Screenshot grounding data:
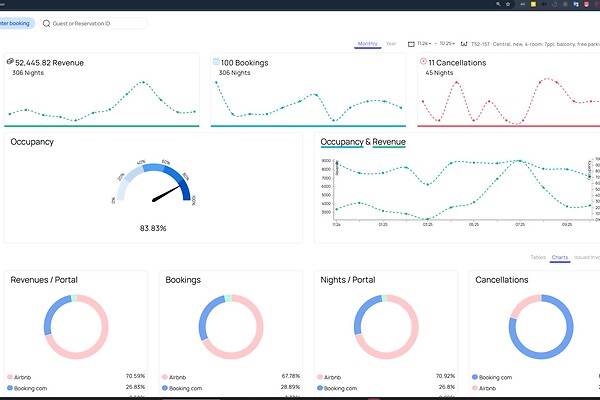
Task: Click the revenue cash icon
Action: [9, 61]
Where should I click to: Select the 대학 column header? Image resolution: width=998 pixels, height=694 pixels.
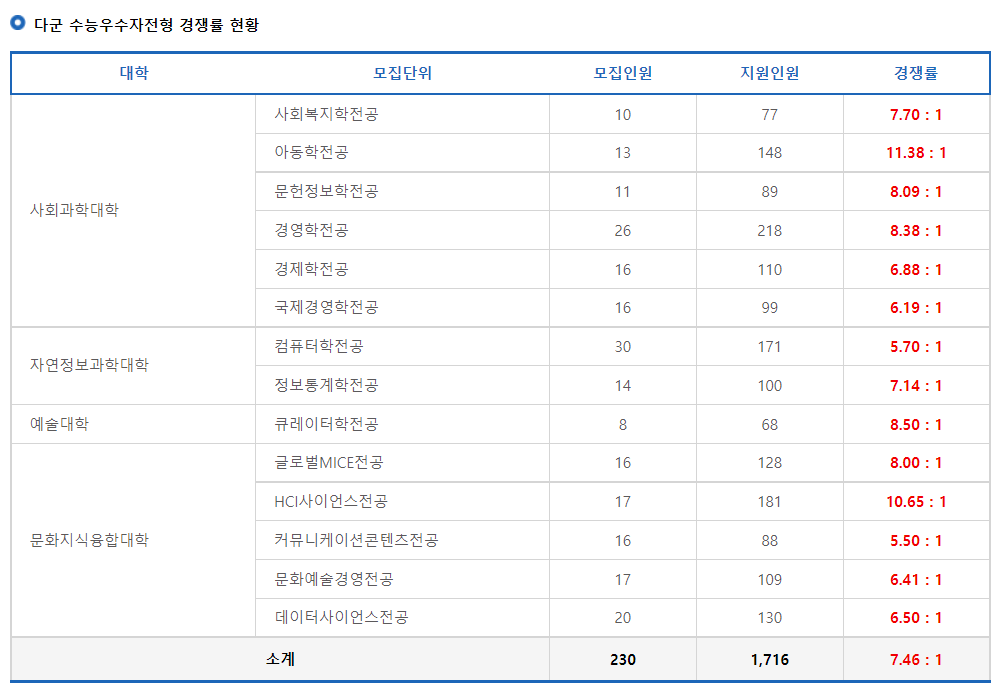[x=131, y=72]
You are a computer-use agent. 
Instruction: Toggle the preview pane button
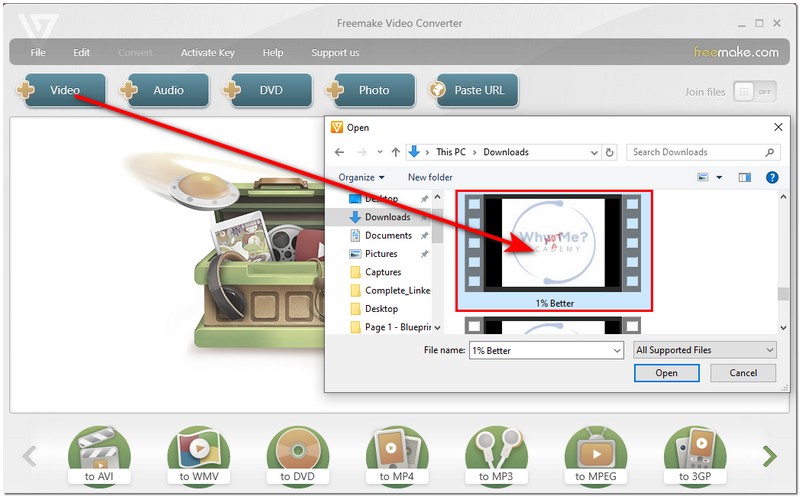[744, 177]
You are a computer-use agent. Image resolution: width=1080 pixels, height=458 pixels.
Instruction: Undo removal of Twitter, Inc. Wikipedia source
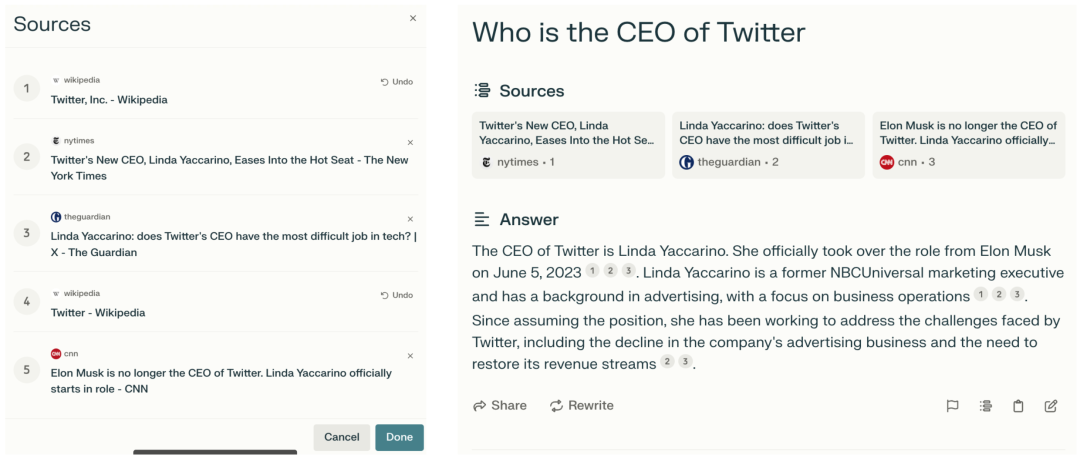pyautogui.click(x=397, y=82)
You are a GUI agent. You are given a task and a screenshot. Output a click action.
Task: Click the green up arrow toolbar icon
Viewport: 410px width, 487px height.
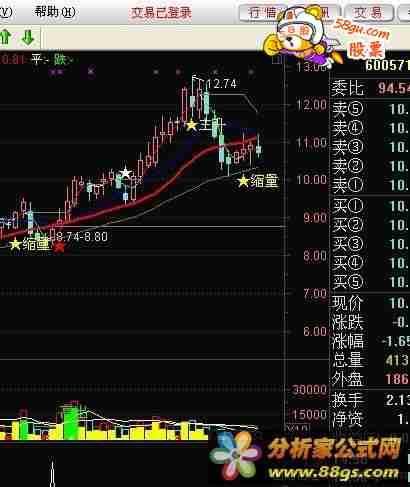(x=6, y=37)
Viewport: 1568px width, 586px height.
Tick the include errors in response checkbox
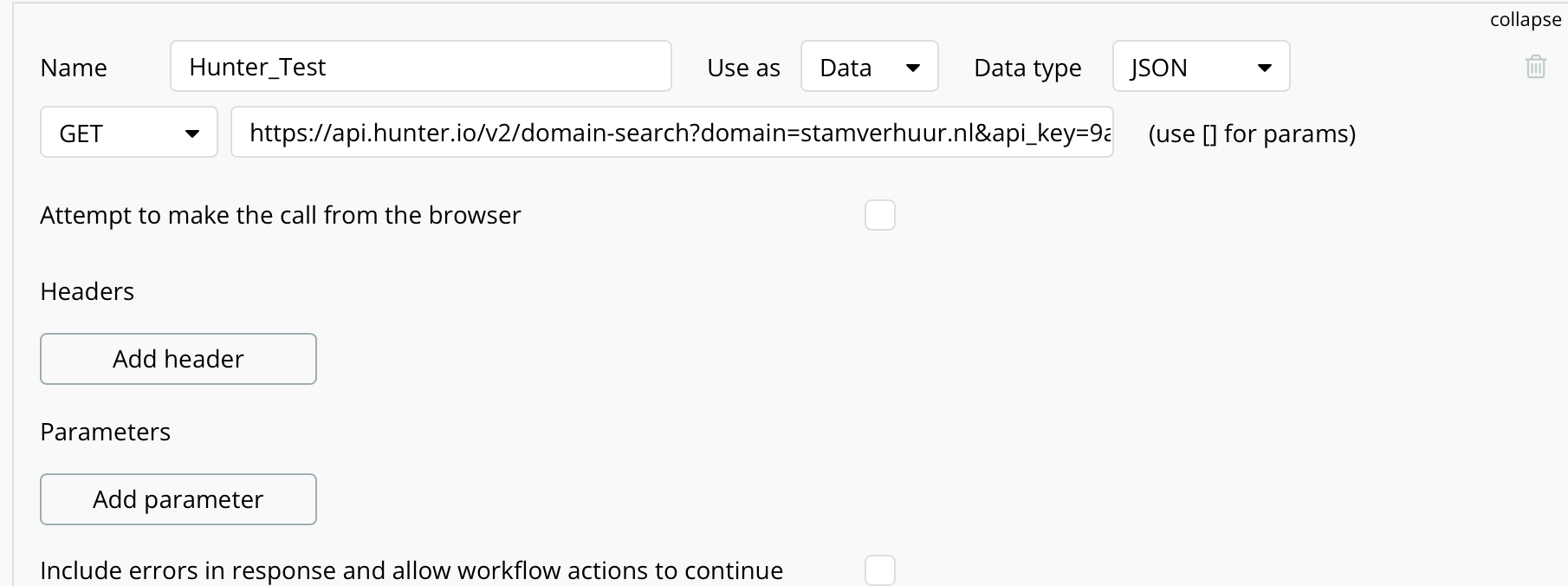(x=879, y=570)
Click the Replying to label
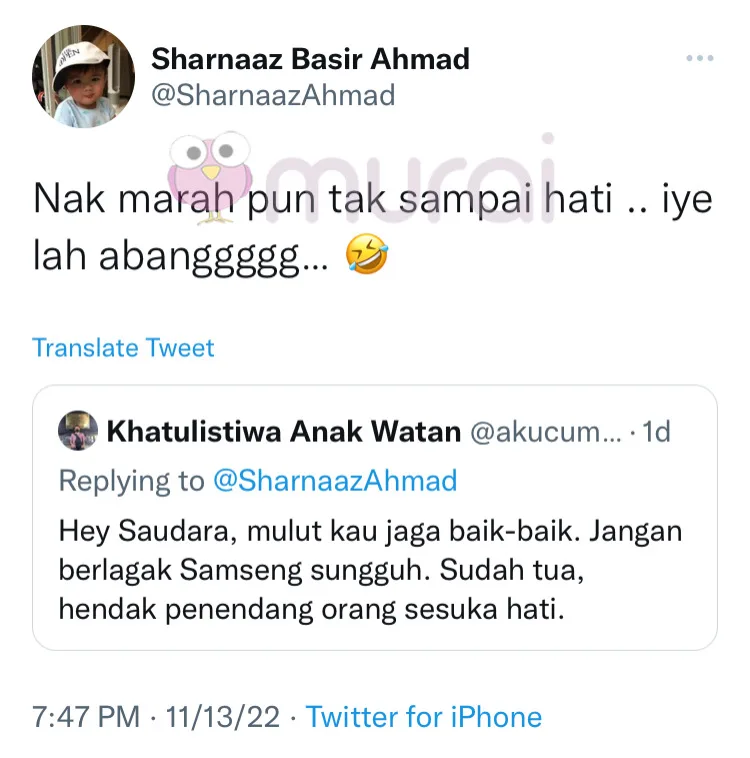The height and width of the screenshot is (758, 750). pyautogui.click(x=132, y=481)
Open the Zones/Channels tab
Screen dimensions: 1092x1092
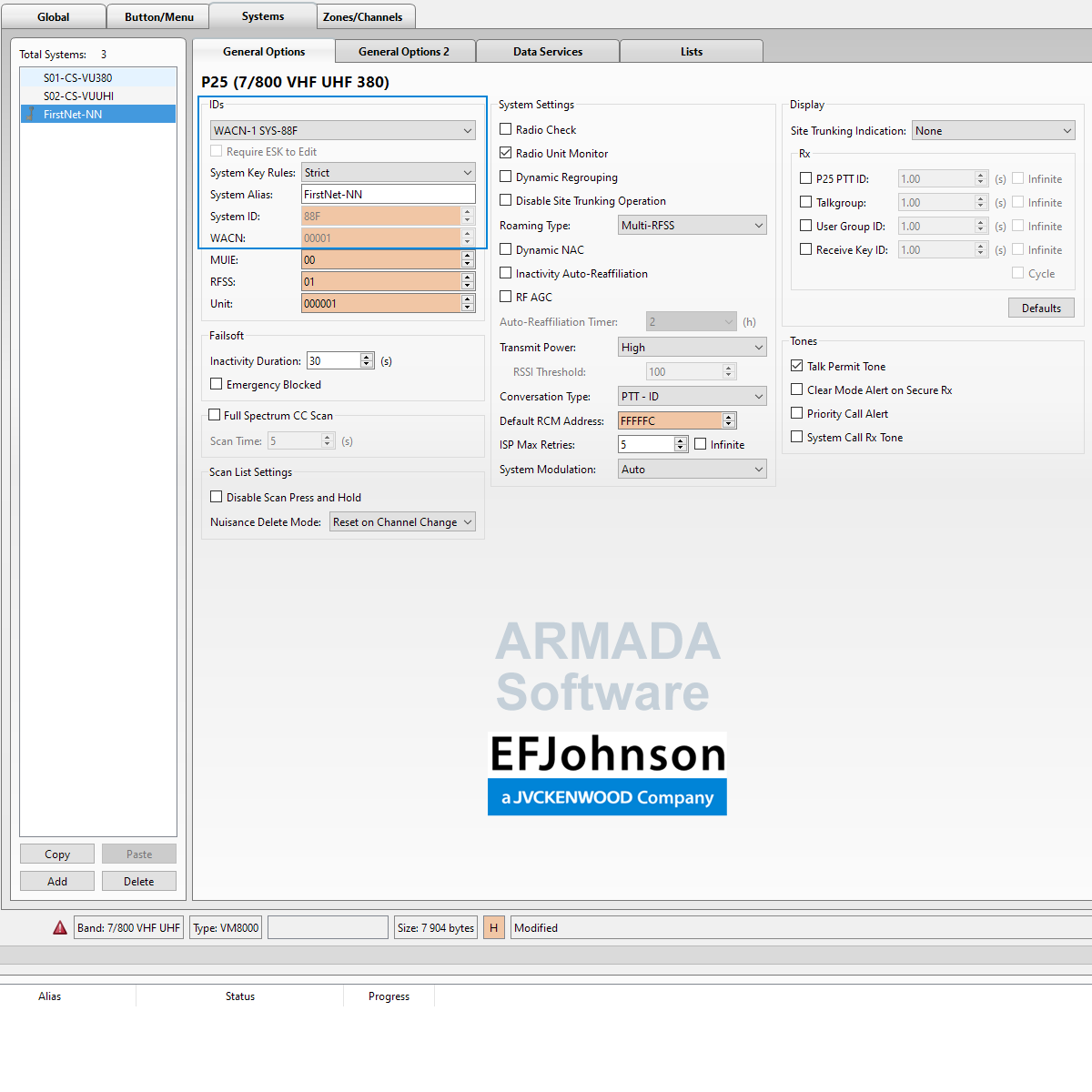362,17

Problem: Output exactly the lines above, beginning at the one with "Where should I" and stopping after the one with "You are a computer-use agent. Image". Pictures are to be omitted.

Your solution:
Where should I click to: Select the 대학 column header? Image resolution: width=998 pixels, height=694 pixels.
[x=131, y=72]
You are a computer-use agent. 
Instruction: Toggle the preview pane button
[744, 177]
You are a computer-use agent. Image resolution: width=1080 pixels, height=458 pixels.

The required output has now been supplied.